* [PROBLEM STATEMENT]: Using the entries below, restate word for word only the lines from the one with "The width and height of the screenshot is (621, 329)." to the final line, leaving the pictures out.

RECORDS SHOWN Block Start

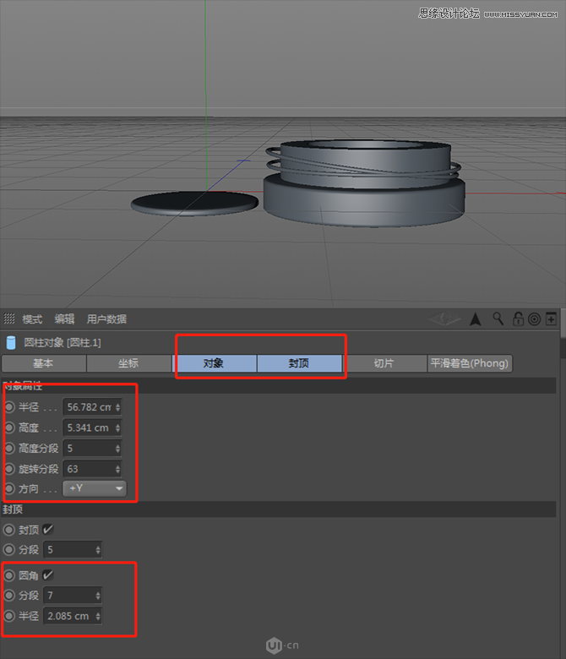
Task: Toggle the lock element padlock icon
Action: click(518, 319)
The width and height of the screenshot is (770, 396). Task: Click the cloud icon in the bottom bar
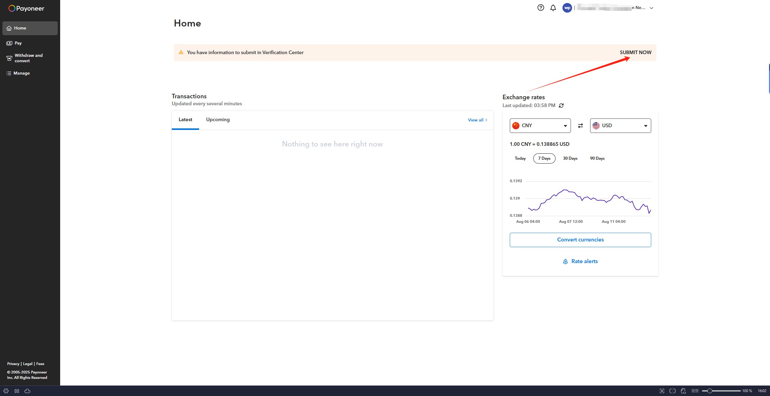point(27,391)

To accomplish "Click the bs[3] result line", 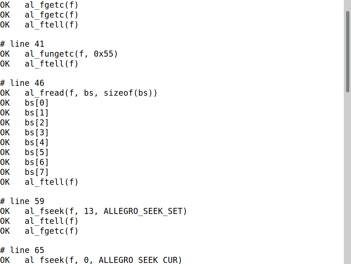I will [24, 133].
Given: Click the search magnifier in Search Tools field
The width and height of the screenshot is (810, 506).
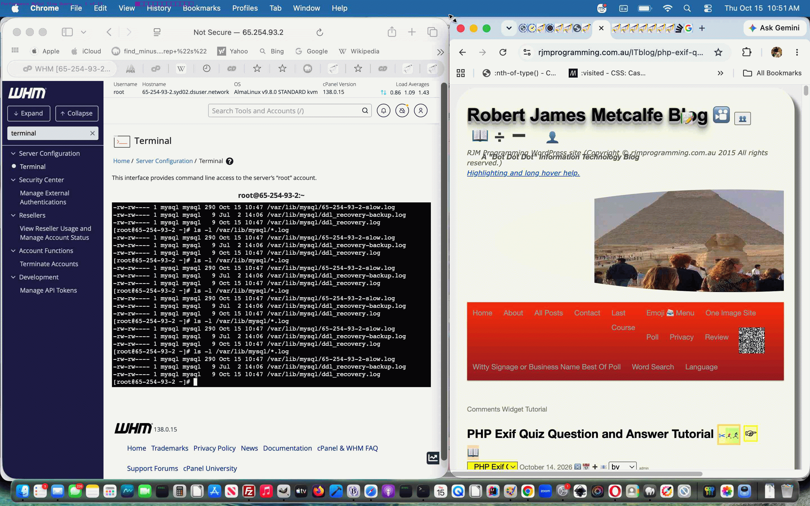Looking at the screenshot, I should 365,110.
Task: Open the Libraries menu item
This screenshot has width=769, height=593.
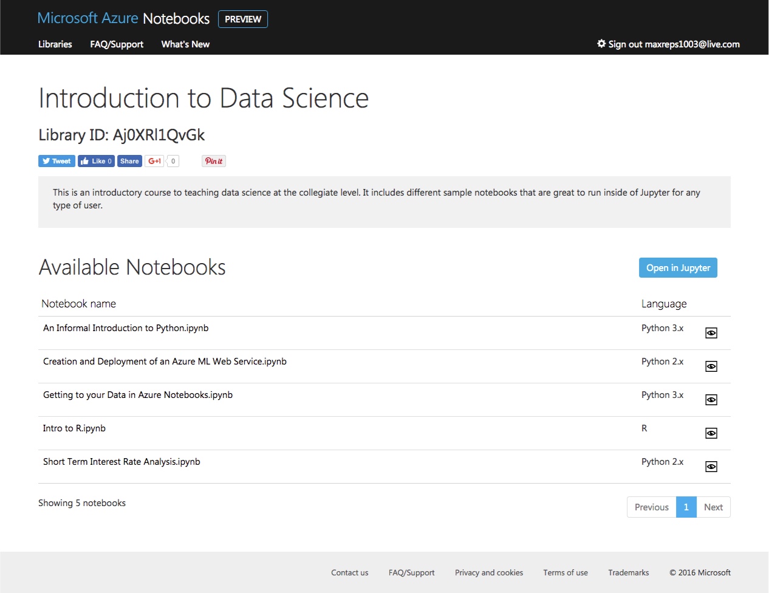Action: [x=55, y=44]
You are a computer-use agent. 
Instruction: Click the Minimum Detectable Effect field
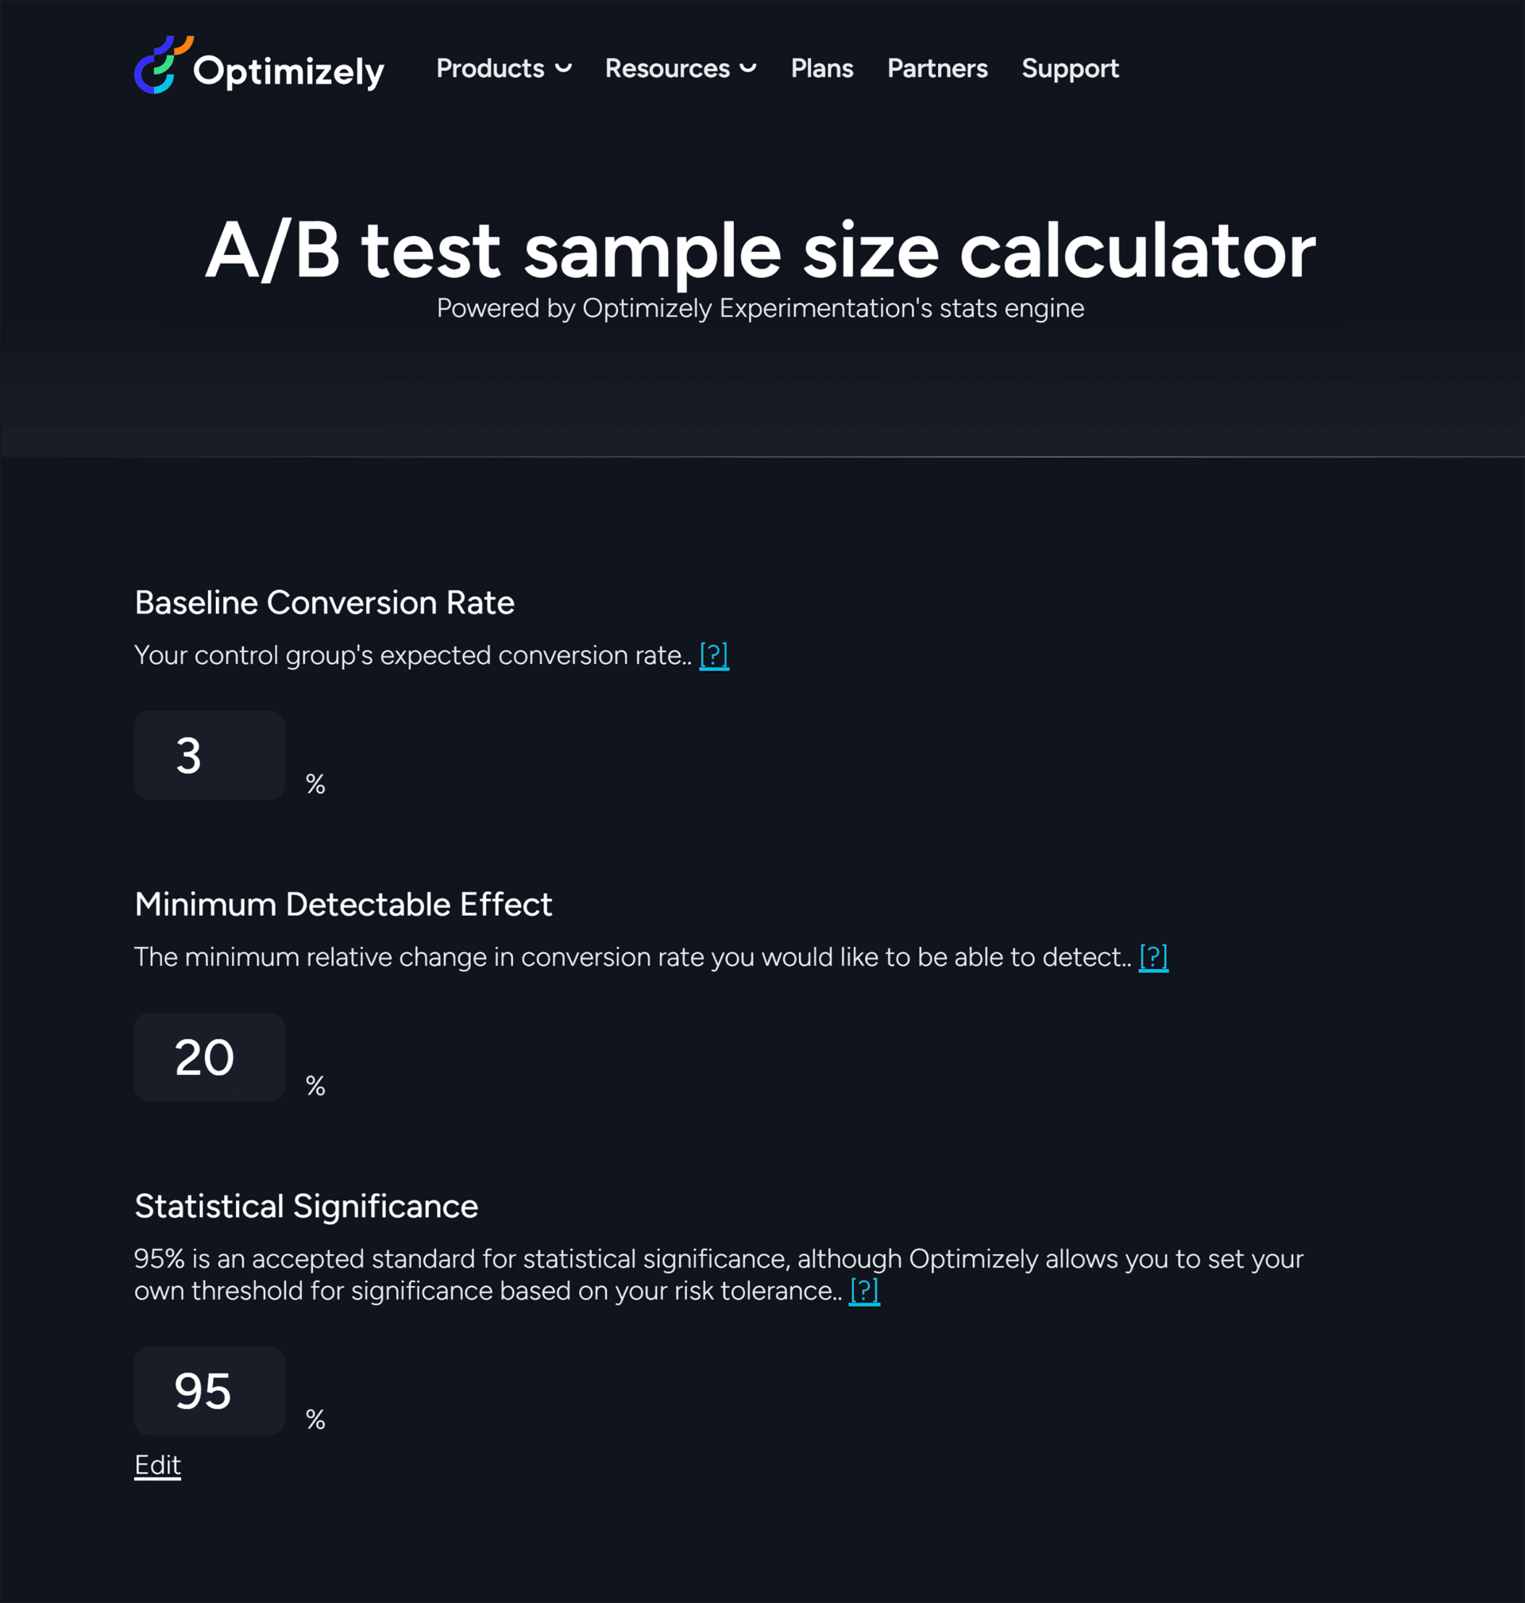[x=209, y=1057]

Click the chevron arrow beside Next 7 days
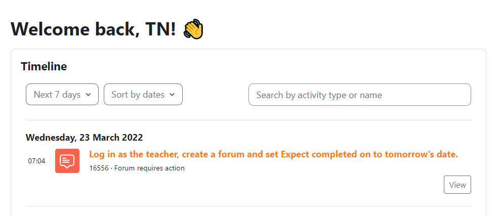[89, 95]
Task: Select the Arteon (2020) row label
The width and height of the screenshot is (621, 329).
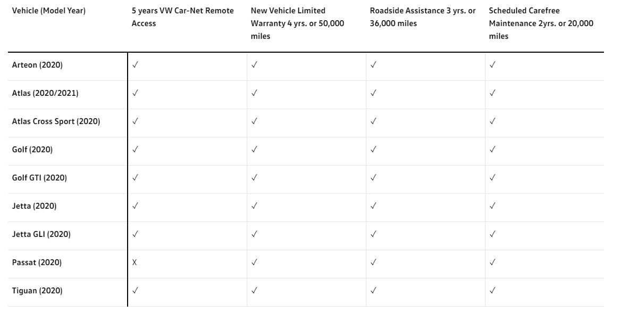Action: tap(37, 65)
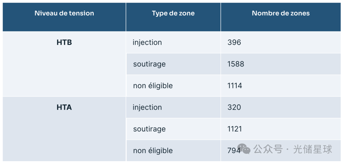Viewport: 343px width, 163px height.
Task: Select the soutirage cell under HTA
Action: click(x=149, y=129)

RECORDS SHOWN Block End

* [SOLUTION TO THE EXERCISE]:
The width and height of the screenshot is (621, 329).
Action: tap(37, 65)
Viewport: 343px width, 163px height.
Task: Select the soutirage cell under HTA
Action: click(x=149, y=129)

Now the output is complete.